• YOUR GOAL:
Each line in the data holding "pencil" should be listed.

★ ★ ★ ★

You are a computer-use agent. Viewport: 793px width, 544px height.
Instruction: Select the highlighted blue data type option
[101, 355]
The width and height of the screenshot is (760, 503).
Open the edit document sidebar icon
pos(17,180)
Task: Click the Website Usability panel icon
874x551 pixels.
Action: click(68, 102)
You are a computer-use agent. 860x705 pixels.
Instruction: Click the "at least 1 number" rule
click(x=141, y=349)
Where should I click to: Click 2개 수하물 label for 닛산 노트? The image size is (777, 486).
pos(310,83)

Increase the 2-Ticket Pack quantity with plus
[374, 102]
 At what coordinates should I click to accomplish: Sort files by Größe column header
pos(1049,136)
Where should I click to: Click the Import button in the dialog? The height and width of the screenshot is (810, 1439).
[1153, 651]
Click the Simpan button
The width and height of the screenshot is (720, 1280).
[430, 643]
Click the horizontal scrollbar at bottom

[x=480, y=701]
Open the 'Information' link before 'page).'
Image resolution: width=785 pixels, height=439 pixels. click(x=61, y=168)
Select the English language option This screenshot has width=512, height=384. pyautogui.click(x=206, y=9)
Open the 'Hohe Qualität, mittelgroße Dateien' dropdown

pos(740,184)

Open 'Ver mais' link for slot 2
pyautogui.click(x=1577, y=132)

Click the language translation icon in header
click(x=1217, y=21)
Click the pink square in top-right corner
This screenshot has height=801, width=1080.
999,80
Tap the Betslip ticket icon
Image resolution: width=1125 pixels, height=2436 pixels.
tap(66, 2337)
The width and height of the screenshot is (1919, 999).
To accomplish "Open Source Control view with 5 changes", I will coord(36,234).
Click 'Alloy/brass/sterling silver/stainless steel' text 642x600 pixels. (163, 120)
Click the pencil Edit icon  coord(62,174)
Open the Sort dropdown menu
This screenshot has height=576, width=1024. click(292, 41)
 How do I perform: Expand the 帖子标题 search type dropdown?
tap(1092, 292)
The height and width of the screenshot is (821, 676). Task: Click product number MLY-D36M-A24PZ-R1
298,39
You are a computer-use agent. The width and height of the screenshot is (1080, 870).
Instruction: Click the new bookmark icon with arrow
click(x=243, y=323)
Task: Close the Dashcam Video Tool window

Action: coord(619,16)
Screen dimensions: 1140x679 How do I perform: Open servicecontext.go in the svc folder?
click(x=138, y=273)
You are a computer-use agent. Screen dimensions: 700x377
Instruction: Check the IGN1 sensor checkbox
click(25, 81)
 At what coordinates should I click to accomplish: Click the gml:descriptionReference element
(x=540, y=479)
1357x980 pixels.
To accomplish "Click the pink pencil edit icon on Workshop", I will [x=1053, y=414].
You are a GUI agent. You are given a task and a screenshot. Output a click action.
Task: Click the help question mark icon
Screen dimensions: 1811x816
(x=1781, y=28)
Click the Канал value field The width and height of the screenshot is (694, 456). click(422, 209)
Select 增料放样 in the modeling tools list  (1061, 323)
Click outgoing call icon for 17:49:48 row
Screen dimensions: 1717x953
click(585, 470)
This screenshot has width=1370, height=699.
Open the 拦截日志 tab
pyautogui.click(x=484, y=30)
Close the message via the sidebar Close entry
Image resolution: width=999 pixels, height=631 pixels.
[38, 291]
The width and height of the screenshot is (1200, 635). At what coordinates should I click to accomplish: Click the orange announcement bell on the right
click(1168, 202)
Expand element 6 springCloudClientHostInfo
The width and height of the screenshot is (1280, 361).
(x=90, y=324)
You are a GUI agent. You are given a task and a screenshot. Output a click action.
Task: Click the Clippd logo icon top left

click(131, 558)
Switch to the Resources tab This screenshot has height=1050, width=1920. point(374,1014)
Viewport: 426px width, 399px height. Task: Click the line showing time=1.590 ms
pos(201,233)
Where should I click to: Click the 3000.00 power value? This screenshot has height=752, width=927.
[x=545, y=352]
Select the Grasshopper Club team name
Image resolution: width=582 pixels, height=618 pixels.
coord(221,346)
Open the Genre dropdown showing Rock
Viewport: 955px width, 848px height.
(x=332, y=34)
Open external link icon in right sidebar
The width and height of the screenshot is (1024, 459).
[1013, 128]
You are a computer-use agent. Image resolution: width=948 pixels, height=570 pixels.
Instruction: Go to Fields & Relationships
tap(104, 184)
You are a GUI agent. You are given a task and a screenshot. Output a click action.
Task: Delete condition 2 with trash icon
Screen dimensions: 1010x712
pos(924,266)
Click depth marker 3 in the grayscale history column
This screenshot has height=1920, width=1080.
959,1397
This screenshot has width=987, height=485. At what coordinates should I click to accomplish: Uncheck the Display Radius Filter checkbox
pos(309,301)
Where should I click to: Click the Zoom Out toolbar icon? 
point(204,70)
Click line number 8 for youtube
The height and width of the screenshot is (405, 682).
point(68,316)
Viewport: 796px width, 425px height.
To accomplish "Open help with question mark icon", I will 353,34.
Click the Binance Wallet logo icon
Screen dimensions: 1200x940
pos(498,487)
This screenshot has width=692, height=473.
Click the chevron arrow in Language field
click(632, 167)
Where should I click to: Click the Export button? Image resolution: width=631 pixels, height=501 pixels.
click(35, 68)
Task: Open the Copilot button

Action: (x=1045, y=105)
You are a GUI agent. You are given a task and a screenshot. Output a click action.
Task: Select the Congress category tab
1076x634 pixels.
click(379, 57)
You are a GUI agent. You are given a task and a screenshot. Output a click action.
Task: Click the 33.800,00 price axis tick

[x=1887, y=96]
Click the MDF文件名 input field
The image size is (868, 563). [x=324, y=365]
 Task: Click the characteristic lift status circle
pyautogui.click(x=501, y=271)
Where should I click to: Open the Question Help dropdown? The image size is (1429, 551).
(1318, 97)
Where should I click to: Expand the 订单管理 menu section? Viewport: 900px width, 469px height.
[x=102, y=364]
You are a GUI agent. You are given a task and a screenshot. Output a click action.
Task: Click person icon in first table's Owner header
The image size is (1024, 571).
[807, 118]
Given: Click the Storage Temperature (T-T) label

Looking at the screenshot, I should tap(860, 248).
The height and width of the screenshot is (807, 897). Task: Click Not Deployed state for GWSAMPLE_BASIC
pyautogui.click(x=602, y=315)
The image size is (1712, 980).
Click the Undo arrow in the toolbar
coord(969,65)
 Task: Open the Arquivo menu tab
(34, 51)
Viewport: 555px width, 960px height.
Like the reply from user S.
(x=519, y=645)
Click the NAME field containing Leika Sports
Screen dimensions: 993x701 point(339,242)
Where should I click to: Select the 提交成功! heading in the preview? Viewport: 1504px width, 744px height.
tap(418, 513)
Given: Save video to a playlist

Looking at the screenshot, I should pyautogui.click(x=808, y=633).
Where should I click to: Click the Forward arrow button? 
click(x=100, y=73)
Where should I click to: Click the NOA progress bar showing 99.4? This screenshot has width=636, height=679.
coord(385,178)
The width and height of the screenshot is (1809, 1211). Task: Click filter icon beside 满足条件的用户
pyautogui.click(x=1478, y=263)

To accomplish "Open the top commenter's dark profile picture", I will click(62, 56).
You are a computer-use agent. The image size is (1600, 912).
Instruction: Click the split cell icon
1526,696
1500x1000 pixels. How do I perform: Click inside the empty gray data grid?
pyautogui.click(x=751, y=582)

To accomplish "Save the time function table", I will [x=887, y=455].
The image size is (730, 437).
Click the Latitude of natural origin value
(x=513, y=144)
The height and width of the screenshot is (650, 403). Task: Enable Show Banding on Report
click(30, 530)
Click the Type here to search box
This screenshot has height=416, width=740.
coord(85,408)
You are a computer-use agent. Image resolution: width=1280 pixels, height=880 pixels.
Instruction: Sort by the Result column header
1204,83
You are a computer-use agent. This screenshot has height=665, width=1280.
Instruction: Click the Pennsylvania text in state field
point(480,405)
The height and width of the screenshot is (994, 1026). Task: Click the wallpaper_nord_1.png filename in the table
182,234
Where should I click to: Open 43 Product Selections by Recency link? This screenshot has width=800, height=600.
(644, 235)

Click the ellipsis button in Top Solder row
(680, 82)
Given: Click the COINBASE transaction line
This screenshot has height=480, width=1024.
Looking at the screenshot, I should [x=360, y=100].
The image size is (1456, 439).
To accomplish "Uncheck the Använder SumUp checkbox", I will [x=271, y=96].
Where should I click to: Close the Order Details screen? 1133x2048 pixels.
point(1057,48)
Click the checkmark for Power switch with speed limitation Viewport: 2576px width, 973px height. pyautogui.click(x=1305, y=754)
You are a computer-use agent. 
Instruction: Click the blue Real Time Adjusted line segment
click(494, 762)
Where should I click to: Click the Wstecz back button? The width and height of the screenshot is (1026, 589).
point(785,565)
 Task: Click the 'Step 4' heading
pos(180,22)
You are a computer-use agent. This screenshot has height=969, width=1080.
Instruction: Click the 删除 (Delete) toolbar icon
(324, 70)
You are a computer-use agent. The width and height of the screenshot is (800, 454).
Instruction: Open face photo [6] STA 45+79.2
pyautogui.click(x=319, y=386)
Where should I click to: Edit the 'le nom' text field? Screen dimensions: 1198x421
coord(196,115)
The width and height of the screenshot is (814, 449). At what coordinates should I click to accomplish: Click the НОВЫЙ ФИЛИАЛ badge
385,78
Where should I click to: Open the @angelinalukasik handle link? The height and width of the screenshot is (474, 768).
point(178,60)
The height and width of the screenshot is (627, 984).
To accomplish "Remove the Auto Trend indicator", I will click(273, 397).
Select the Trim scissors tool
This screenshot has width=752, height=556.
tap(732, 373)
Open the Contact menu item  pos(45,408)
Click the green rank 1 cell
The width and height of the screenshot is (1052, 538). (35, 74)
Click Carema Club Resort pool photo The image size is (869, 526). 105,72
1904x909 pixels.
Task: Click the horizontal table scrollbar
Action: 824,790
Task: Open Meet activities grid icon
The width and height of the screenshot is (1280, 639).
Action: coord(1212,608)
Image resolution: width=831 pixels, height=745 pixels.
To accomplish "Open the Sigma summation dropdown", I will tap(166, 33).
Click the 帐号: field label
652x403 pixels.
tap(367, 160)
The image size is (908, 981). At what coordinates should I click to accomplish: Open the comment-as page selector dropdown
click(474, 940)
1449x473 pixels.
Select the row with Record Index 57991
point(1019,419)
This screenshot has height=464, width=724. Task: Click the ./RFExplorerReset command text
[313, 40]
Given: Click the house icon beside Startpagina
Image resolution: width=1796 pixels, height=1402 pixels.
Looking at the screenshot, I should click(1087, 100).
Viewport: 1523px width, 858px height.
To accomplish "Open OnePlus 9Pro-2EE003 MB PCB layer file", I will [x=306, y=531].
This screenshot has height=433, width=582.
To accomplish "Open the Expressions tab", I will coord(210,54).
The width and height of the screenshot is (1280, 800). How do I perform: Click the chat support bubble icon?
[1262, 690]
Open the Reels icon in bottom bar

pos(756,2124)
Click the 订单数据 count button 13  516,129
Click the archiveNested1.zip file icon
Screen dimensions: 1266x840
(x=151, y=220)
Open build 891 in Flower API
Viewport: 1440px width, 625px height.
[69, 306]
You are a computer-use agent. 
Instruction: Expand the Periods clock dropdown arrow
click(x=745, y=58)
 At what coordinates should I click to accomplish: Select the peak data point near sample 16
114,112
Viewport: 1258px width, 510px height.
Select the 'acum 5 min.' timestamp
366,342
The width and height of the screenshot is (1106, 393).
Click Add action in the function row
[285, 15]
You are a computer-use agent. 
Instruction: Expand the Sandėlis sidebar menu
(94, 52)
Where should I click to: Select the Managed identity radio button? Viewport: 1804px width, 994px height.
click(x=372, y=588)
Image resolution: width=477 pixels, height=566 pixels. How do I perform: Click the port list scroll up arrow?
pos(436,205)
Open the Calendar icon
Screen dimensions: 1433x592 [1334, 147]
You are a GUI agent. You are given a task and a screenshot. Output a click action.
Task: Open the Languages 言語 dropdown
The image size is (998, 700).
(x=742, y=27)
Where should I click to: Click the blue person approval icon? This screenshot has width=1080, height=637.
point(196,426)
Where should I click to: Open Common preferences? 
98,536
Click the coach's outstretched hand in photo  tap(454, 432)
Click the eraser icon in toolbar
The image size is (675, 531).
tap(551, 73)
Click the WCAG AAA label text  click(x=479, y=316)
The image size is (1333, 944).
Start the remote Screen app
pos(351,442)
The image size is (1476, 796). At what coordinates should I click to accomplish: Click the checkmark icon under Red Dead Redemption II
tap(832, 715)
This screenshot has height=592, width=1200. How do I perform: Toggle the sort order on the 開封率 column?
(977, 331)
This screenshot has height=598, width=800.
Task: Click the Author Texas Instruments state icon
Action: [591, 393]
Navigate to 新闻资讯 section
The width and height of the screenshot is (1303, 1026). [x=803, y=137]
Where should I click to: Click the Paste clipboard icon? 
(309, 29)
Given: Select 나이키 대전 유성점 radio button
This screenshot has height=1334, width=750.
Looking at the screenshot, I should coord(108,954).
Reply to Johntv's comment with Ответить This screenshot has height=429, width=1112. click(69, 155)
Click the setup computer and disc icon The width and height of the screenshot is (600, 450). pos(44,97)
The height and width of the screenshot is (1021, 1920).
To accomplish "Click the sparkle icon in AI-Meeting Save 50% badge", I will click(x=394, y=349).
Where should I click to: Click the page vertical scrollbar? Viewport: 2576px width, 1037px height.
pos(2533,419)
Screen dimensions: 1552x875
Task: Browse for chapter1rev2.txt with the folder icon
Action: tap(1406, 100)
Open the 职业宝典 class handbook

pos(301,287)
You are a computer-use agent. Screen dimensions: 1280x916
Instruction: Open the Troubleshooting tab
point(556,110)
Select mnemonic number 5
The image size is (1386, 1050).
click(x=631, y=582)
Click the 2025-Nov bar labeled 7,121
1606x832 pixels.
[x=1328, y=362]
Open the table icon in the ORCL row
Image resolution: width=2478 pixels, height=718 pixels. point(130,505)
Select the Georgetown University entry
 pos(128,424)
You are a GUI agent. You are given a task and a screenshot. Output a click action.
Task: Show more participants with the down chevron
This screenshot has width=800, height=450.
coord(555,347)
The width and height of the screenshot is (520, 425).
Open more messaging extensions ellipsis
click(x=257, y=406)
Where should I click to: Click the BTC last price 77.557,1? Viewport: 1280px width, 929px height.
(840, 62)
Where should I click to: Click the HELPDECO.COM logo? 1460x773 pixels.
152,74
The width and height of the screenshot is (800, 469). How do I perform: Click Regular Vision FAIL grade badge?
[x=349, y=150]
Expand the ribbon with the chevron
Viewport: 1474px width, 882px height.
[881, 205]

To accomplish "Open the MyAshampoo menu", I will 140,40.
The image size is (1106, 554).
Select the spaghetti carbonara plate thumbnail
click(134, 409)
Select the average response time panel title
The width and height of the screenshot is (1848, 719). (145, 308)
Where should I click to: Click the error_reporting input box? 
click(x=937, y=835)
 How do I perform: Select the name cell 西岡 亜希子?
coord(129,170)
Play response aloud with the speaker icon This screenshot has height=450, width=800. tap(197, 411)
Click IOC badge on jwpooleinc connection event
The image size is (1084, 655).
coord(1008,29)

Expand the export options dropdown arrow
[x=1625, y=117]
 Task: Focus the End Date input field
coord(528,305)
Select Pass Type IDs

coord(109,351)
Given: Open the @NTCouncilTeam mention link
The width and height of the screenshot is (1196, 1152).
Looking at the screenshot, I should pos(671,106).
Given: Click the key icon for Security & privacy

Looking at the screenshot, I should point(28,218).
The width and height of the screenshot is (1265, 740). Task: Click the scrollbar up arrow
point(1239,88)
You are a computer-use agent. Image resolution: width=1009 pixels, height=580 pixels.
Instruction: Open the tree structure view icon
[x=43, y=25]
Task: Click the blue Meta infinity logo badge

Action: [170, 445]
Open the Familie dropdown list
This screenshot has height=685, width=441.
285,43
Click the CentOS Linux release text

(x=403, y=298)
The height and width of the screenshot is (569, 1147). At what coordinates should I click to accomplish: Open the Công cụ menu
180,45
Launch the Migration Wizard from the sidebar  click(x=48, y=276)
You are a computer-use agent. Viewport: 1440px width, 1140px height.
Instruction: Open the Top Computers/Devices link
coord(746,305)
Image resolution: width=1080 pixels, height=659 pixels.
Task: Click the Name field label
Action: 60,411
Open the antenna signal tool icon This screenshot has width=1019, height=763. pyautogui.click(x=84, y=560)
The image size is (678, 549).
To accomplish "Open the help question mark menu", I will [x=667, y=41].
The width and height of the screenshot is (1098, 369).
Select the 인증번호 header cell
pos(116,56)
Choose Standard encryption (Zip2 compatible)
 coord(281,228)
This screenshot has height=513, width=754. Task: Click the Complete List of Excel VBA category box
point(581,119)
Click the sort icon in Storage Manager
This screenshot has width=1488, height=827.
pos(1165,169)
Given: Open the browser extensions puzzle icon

★ ★ ★ ★

• TASK OUTPUT:
Click the pencil Edit icon  coord(62,174)
To accomplish "Click the pink pencil edit icon on Workshop", I will [x=1053, y=414].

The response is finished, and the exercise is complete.